Determined by Federal Acquisition Regulation (FAR) Part 31, a cost is allowable only if it complies with applicable laws, regulations, contract terms, and FAR cost principles. For example, entertainment costs are generally unallowable. Airfare exceeding the lowest available fare is also unallowable unless specific exceptions apply. Contractors must identify and exclude unallowable costs from direct billings or indirect rates.
A cost is allocable if it is assignable or chargeable to one or more cost objectives, such as contracts. A cost is allocable if incurred specifically for the contract, benefits both the contract and other work, can be distributed proportionally to benefits received, or is necessary to the business’s overall operation. This requires contractors to segregate direct costs (attributable to a specific contract) from indirect costs (benefiting multiple contracts or the business as a whole).
This ensures the cost, in its nature and amount, does not exceed what a prudent person would incur in a competitive business environment. Auditors evaluate if the cost is a recognized expense, consistent with sound business practices, and not significantly deviating from established practices or market prices. This assessment involves reviewing supporting documentation and market conditions.

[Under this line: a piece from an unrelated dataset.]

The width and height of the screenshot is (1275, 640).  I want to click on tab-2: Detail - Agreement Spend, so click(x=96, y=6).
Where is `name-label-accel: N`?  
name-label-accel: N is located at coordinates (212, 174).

The DCAA emphasizes the adequacy of a contractor’s accounting system. An acceptable system, as defined by DFARS 252.242-7006, must ensure compliance, provide reliable cost data, minimize misallocations, and ensure billing consistency. Key requirements for a DCAA-compliant system include:
Adherence to Generally Accepted Accounting Principles (GAAP).

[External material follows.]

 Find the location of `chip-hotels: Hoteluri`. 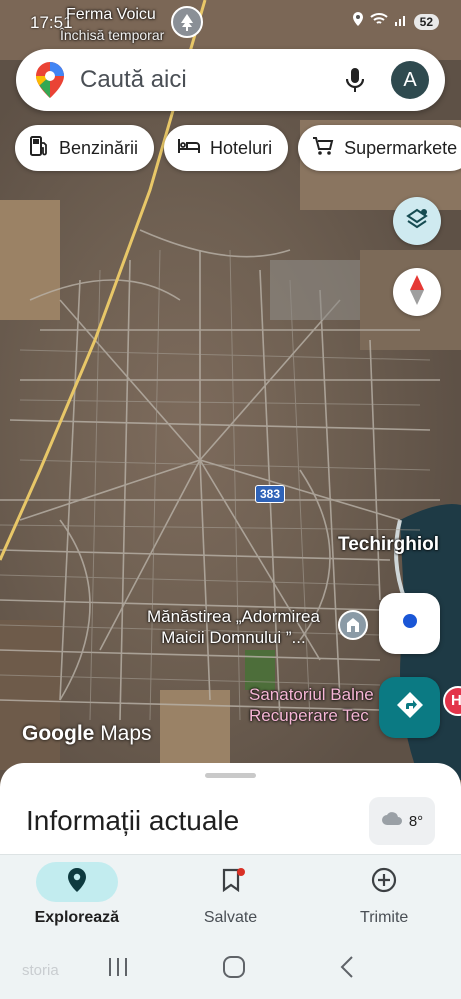

chip-hotels: Hoteluri is located at coordinates (226, 148).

Ability to segregate direct and indirect costs.
Detailed job costing by contract line item.
Robust timekeeping.
Monthly reconciliation of indirect and direct costs in the general ledger.
A thorough audit trail.
DCAA reviews a contractor’s internal control environment to assess how management ensures compliance and financial integrity. This includes evaluating segregation of duties, proper authorization for purchases, and monitoring subcontractor costs. Strong internal controls help prevent errors, fraud, and mischarging. Failure to maintain adequate internal controls can lead to questioned costs and potential penalties. Compliance with contract terms and government regulations, such as those in FAR Part 52, is also verified.